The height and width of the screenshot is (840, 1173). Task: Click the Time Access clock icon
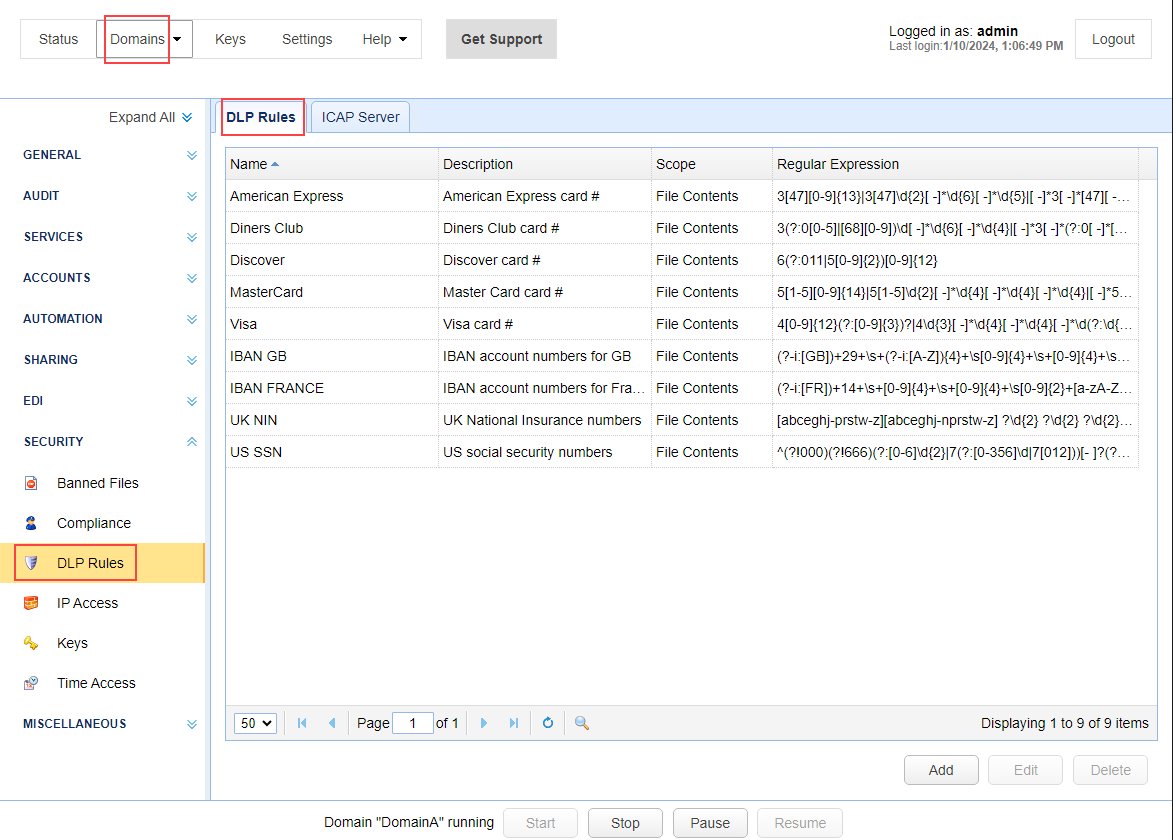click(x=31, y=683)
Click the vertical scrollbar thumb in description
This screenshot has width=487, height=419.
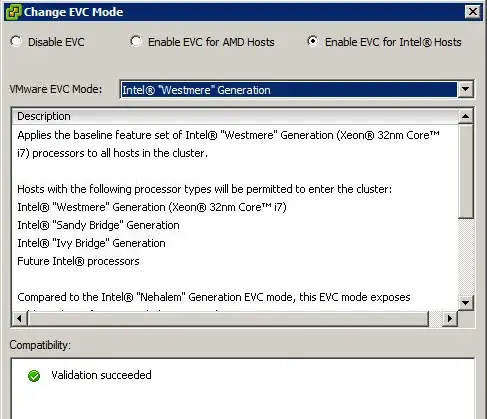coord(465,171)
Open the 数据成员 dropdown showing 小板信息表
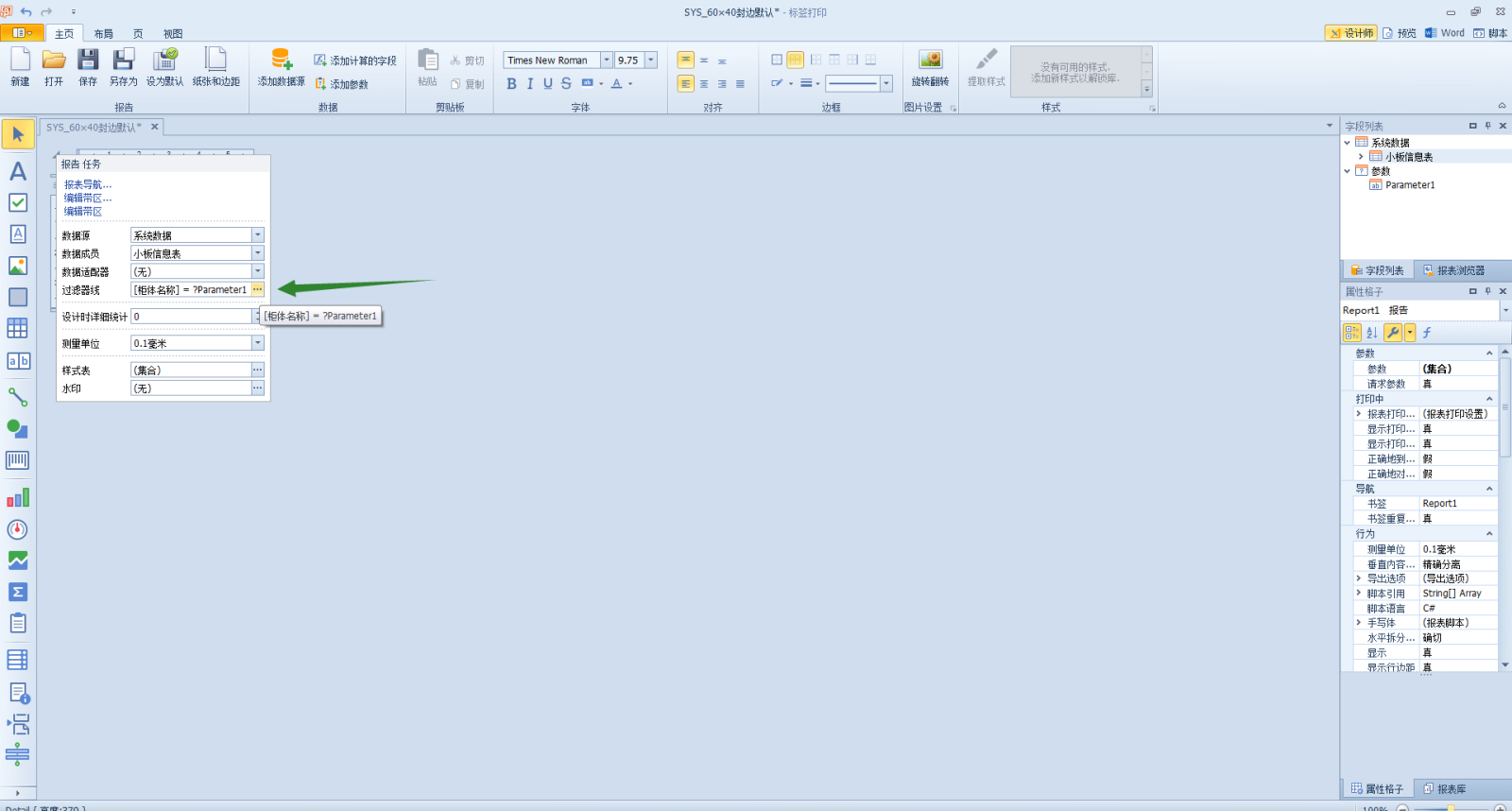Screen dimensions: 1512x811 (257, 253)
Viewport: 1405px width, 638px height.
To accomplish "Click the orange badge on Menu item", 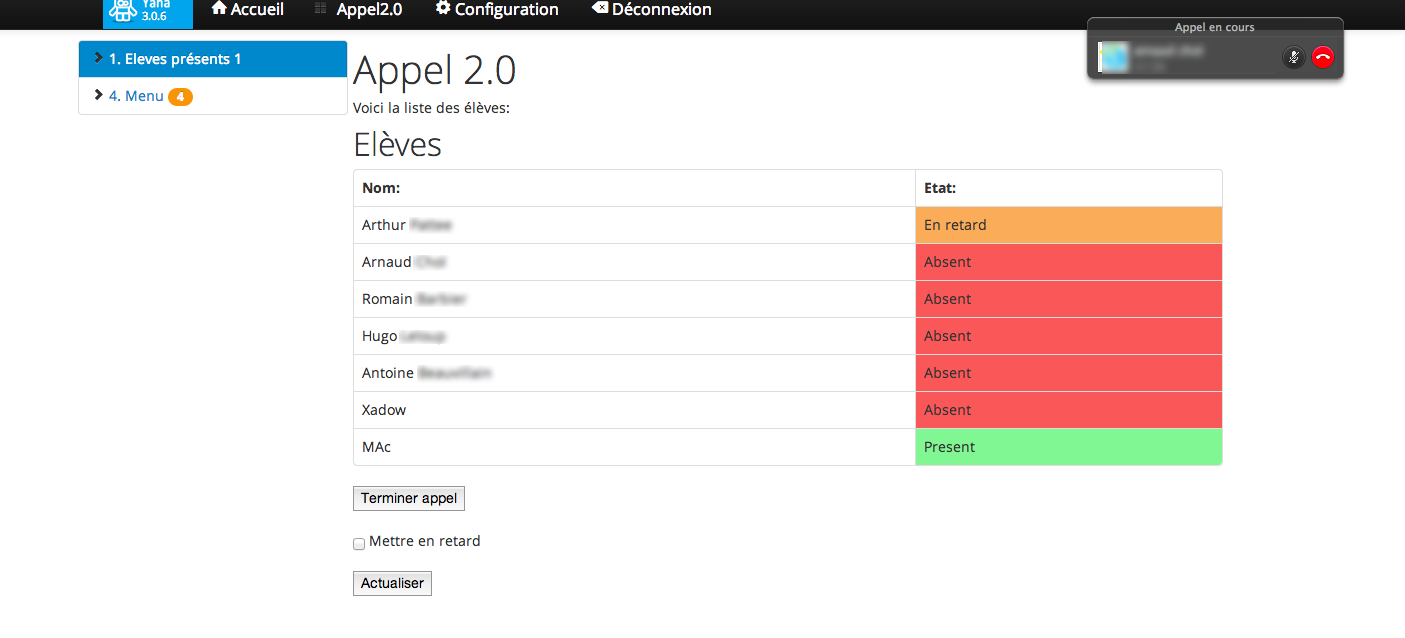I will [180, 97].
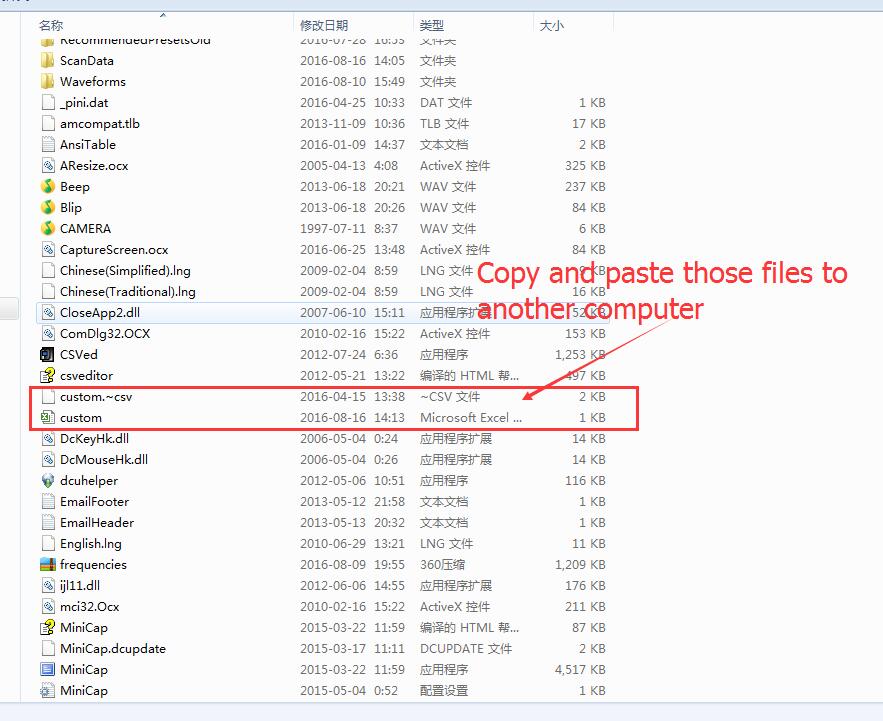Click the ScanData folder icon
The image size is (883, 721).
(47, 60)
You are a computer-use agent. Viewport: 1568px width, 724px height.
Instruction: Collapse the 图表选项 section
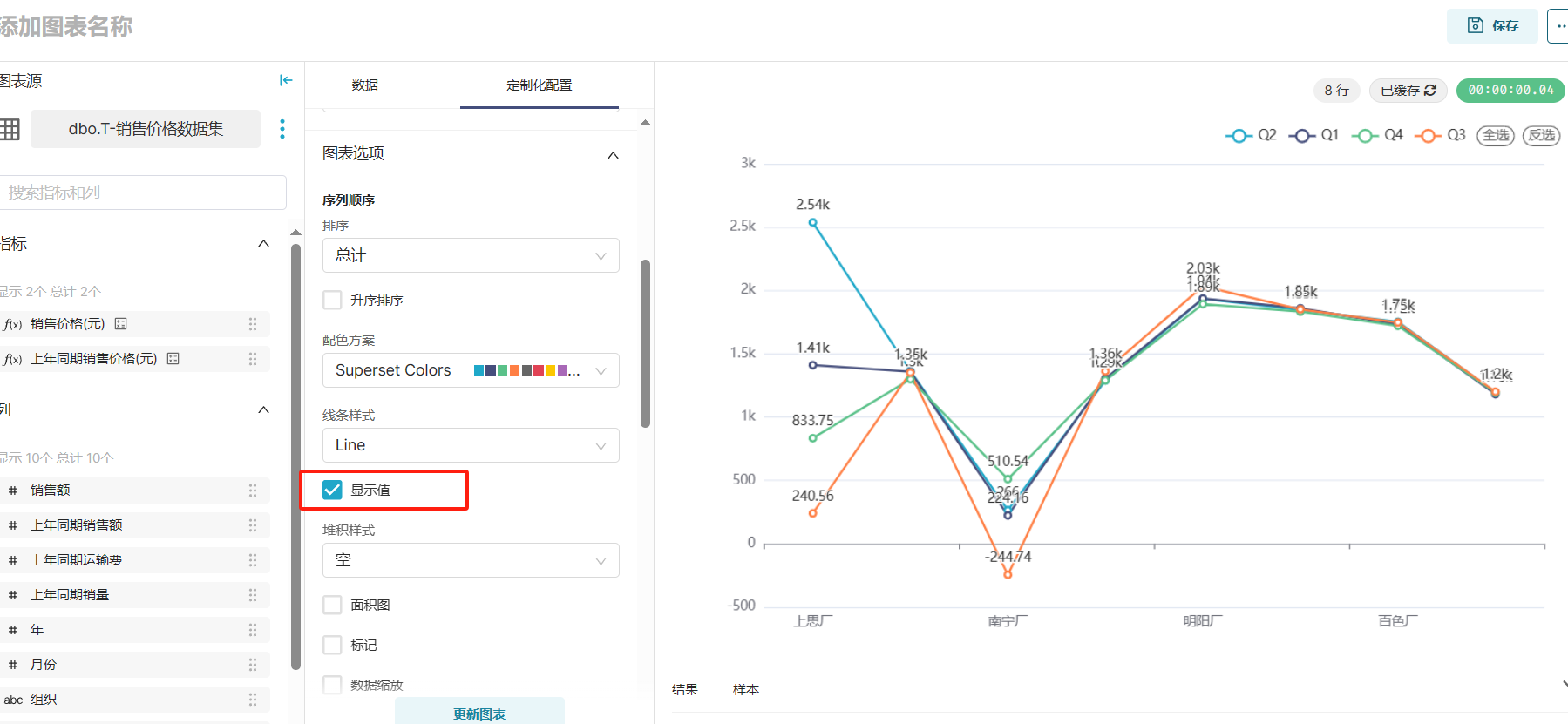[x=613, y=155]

§ WHAT IS REQUIRED
Every line above that holds the string "Viewport" counts once; give the total and nothing more.

§ WRITTEN SOLUTION
2